Tasks:
1. In the forum discussion about German fighter jets, where did Mathias Rust land his aeroplane in Moscow?
2. Extend the forum discussion about German fighter jets, starting right after its last sentence.

Given passage:

=== Begin Enclosure ===

As for the F35A - yes, a solid choice for sure.  But, as stated, many other European countries will be operating the F35 in the same role the Germans would have used it for.  By going with a Gen 4 aircraft, I think they are actually mitigating a lot of the cyber risk that comes from an effective cyber attack against the F35.  (Reference the 'Alphas' story posted in another thread)
 
CBH99 said:
As for the F35A - yes, a solid choice for sure.  But, as stated, many other European countries will be operating the F35 in the same role the Germans would have used it for.  By going with a Gen 4 aircraft, I think they are actually mitigating a lot of the cyber risk that comes from an effective cyber attack against the F35.  (Reference the 'Alphas' story posted in another thread)

Mitigating a cyber risk by greatly increasing the conventional surface to air or air to air missile threat. If your goal is to drop a nuclear weapon, you probably want to get to the target undetected. That being said, I have no idea if the F-35 is certified or will ever be certified as nuclear weapon capable, I think the US has other airframes to conduct nuclear deterrence so probably not even required.

I concur though, the Eurofighter would probably be the best "bomb truck" if that's what the Luftwaffe is looking for.
 
If they need some lessons on how to penetrate Russian airspace, they should talk to this guy:

Mathias Rust (born 1 June 1968) is a German aviator known for his illegal landing near Red Square in Moscow on 28 May 1987. An amateur pilot, the teenager flew from Helsinki, Finland, to Moscow, being tracked several times by Soviet air defence and interceptors. The Soviet fighters never received permission to shoot him down, and several times his aeroplane was mistaken for a friendly aircraft. He landed on Bolshoy Moskvoretsky Bridge next to Red Square near the Kremlin in the capital of the Soviet Union.

=== End Enclosure ===

Data to examine:

=== Begin Enclosure ===

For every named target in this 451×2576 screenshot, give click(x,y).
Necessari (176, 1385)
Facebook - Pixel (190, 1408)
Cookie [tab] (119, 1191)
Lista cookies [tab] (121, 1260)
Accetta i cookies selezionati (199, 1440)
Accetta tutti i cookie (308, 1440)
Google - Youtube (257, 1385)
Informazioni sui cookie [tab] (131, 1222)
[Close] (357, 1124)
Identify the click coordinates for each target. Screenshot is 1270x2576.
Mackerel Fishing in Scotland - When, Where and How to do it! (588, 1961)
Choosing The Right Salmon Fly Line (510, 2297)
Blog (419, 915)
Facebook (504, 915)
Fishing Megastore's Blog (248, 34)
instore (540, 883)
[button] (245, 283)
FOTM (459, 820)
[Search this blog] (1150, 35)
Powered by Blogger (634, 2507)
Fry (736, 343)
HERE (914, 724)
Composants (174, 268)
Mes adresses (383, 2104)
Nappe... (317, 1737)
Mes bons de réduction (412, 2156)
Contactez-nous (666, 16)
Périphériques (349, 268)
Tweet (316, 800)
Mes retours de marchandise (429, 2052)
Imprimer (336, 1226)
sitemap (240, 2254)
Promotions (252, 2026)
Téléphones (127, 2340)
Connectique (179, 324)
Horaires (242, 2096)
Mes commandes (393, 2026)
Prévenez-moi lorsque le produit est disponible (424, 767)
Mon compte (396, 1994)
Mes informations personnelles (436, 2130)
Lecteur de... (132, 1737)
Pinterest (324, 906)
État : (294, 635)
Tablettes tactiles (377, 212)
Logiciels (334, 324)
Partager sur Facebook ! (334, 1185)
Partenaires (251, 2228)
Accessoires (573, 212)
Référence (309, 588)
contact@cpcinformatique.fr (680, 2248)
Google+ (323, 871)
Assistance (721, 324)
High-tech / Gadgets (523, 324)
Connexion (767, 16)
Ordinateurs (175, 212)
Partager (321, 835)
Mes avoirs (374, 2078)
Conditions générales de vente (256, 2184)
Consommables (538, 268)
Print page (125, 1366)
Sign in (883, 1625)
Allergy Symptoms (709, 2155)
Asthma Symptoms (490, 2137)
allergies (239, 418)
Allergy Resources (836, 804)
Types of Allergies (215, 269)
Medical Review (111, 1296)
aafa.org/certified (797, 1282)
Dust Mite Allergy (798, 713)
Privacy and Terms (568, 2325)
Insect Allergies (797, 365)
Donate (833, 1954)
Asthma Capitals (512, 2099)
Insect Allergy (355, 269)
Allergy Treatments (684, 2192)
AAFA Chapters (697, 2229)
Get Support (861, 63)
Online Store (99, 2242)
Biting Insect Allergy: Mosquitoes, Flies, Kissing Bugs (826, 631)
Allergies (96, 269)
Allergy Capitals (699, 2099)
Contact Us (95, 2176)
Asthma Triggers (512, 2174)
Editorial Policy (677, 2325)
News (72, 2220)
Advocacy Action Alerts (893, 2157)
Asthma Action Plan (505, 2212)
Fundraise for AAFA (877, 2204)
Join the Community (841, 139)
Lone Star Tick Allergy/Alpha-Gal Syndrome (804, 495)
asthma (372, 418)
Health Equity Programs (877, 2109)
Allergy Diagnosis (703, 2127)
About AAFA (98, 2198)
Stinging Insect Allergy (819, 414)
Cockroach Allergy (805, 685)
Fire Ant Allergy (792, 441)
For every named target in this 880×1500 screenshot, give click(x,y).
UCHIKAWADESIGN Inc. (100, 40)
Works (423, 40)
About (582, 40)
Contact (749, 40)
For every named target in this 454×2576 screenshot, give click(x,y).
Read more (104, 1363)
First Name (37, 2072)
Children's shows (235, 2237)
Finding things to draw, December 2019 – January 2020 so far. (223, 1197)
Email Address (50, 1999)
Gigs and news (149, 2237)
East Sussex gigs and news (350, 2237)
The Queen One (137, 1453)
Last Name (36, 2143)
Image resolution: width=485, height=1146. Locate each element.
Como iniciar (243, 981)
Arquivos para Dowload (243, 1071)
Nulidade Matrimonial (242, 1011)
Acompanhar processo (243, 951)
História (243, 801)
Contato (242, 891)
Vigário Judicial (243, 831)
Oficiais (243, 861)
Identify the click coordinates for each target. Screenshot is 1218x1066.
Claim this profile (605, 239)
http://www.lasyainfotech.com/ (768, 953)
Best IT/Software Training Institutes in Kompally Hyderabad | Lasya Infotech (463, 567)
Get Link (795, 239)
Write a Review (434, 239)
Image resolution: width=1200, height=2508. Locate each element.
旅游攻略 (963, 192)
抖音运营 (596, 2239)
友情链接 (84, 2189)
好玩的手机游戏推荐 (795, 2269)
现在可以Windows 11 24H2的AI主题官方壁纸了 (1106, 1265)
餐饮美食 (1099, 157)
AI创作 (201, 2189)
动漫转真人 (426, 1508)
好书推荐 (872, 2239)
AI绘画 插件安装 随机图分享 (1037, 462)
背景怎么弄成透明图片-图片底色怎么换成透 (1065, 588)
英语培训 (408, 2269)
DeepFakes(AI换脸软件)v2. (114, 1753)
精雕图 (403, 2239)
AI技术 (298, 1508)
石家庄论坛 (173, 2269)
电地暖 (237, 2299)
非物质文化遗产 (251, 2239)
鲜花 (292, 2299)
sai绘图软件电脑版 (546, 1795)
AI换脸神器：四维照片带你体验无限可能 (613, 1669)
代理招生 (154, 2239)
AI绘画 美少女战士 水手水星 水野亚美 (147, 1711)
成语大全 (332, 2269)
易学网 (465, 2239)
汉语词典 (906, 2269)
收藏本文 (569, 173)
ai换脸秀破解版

=== End Enclosure ===

Per-task outputs:
1. On Bolshoy Moskvoretsky Bridge next to Red Square near the Kremlin.

2.
Rust said he wanted to create an "imaginary bridge" to the East, and he has said that his flight was intended to reduce tension and suspicion between the two Cold War sides. Rust's flight through a supposedly impenetrable air defence system had great effect on the Soviet military and led to the dismissal of many senior officers, including Minister of Defence Marshal of the Soviet Union Sergei Sokolov and the Commander-in-Chief of the Soviet Air Defence Forces, former World War II fighter ace pilot Chief Marshal Alexander Koldunov. The incident aided Mikhail Gorbachev in the implementation of his reforms, by allowing him to dismiss numerous military officials opposed to his policies. Rust was sentenced to four years in prison (for violation of border crossing and air traffic regulations, and provoking an emergency situation upon his landing). He was officially pardoned by the Chairman of the Presidium of the Supreme Soviet Andrei Gromyko, and released after 14 months in prison.

https://en.wikipedia.org/wiki/Mathias_Rust
 
PuckChaser said:
Mitigating a cyber risk by greatly increasing the conventional surface to air or air to air missile threat. If your goal is to drop a nuclear weapon, you probably want to get to the target undetected. That being said, I have no idea if the F-35 is certified or will ever be certified as nuclear weapon capable, I think the US has other airframes to conduct nuclear deterrence so probably not even required.

I concur though, the Eurofighter would probably be the best "bomb truck" if that's what the Luftwaffe is looking for.


I agree with you too - penetrating enemy airspace to drop a nuke is probably best done undetected.

However, with the USAF and several other European countries flying the F-35, there are plenty of aircraft available if that is the task at hand.


I also agree that the Eurofighter would have been the best 'bomb truck' of sorts, because it would reinforce their already existing fleet that already has low serviceability without the unnecessary expense of 3 separate fleets.  It would also add a LOT more air frames available for their primary missions, which is what they need 99.9% of the time
 
USAF F-35As will be nuclear-capable, as will those of Netherlands, Belgium and Italy:

...

New F-35 fighter jet suitable for carrying nuclear bombs

The Belgian Defence Department’s decision to purchase 34 F-35A fighter jets to replace the Air Force’s current fleet of F-16s means that our Air Force’s jets will continue to be able to carry American nuclear weapons if needs be.

Of three planes that were in the running to replace the Belgian Air Force’s F-16s, only the F-35 is capable of carrying American nuclear bombs. 

The Netherlands and Italy, where US nuclear weapons are also stationed, have also opted to buy F-35s..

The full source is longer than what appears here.